The rock-bottom fares advertised by AirAsia yesterday went on sale at 2am this morning but were sold out within an hour.
Fairfax has received heated calls today from disappointed travellers complaining about AirAsia, angered that they could not access the sale fares — offers that were still being promoted on AirAsia's website at 2pm today.
One disappointed customer, whose booking ended up costing thousands of dollars — rather than hundreds — has vowed to complain about AirAsia to the Australian Competition and Consumer Commission.
But a public relations agent for AirAsia defended the sale, saying that among the various fares in the sale as many as 4000 seats from Australia (exiting Melbourne, the Gold Coast or Perth) to its Kuala Lumpur hub — the first leg of the trip to London — were offered.

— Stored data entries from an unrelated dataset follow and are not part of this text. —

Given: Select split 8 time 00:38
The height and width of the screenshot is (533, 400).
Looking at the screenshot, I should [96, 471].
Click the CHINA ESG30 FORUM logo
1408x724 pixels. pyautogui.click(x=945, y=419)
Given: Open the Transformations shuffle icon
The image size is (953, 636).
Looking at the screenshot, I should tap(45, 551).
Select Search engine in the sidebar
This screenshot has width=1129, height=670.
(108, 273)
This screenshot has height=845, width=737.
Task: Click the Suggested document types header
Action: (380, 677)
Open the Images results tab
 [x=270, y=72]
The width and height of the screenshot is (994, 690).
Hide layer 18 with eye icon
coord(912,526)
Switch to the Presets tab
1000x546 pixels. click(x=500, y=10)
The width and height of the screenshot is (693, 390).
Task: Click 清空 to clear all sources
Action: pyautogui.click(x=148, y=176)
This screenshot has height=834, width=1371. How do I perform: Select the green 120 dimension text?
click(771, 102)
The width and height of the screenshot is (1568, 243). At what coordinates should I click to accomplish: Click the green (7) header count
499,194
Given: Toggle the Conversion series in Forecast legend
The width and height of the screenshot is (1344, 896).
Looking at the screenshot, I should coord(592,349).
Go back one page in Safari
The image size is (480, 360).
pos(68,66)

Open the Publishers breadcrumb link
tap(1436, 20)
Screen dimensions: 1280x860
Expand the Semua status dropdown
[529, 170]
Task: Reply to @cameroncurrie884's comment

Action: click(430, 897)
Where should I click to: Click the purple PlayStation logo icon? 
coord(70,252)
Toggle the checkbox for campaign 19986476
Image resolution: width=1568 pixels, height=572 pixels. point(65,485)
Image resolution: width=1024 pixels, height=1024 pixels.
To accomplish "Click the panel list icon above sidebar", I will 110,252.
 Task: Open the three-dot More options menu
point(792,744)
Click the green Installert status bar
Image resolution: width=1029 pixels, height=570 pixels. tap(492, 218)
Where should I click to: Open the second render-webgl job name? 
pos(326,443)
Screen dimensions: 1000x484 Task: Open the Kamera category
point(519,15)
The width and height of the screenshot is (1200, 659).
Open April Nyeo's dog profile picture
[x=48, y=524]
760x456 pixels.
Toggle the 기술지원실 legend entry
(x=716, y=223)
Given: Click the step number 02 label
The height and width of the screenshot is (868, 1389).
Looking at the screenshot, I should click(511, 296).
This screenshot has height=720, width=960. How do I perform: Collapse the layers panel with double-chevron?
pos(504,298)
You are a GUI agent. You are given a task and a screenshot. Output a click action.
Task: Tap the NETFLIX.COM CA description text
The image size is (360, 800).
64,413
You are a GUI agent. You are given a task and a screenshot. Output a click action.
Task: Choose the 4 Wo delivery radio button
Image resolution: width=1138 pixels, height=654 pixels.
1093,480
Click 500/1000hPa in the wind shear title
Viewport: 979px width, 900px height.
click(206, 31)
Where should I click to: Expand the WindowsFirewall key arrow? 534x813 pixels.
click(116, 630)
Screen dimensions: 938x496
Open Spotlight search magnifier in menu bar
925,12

Approximately 1000 discount seats were offered on the Kuala Lumpur-London sector. All have been sold, too, Air Asia's spokesman said.
"There were a lot of people waiting online last night," the spokesman said.
"It's been a popular sale."
Another 1500 sale seats from Australia to KL were added today in response to customer demand but they too had probably been snapped up by now, he said.
Travellers today complained that the sale fares were still being advertised on the AirAsia website, despite the fares having sold out.
The airline was in the process of uploading a "sold out" banner on its site, and had already pulled web sale ads on third-party websites, the spokesman said.
In Kuala Lumpur yesterday, no sooner had AirAsia announced its ultra-low sale fares than the carrier's chief executive Tony Fernandes advised the Malaysian stock exchange of the parent company's intention to spin-off its subsidiaries.
It intends to list its long-haul operation, AirAsia X, as a separate entity, rather than keeping the airline under the one corporate umbrella of its parent company AirAsia Berhad.
AirAsia X would be offered for listing, subject to market conditions, in the second half of next year, he said.
The aggressive manoeuvres being played out in the skies underlines the pressure being felt by carriers such as Virgin Blue, which has warned investors that its profits are being eroded in the market by low-cost carriers.
Virgin Blue's new chief executive John Borghetti seeking to change the trajectory of the airline group's offerings to chase lucrative government and business travellers, rather than rely on bread-and-butter leisure travellers.
Jetstar's direct Singapore-Auckland flights announced today add more pressure on the proposed tie-up between Virgin Blue and Air New Zealand on New Zealand services.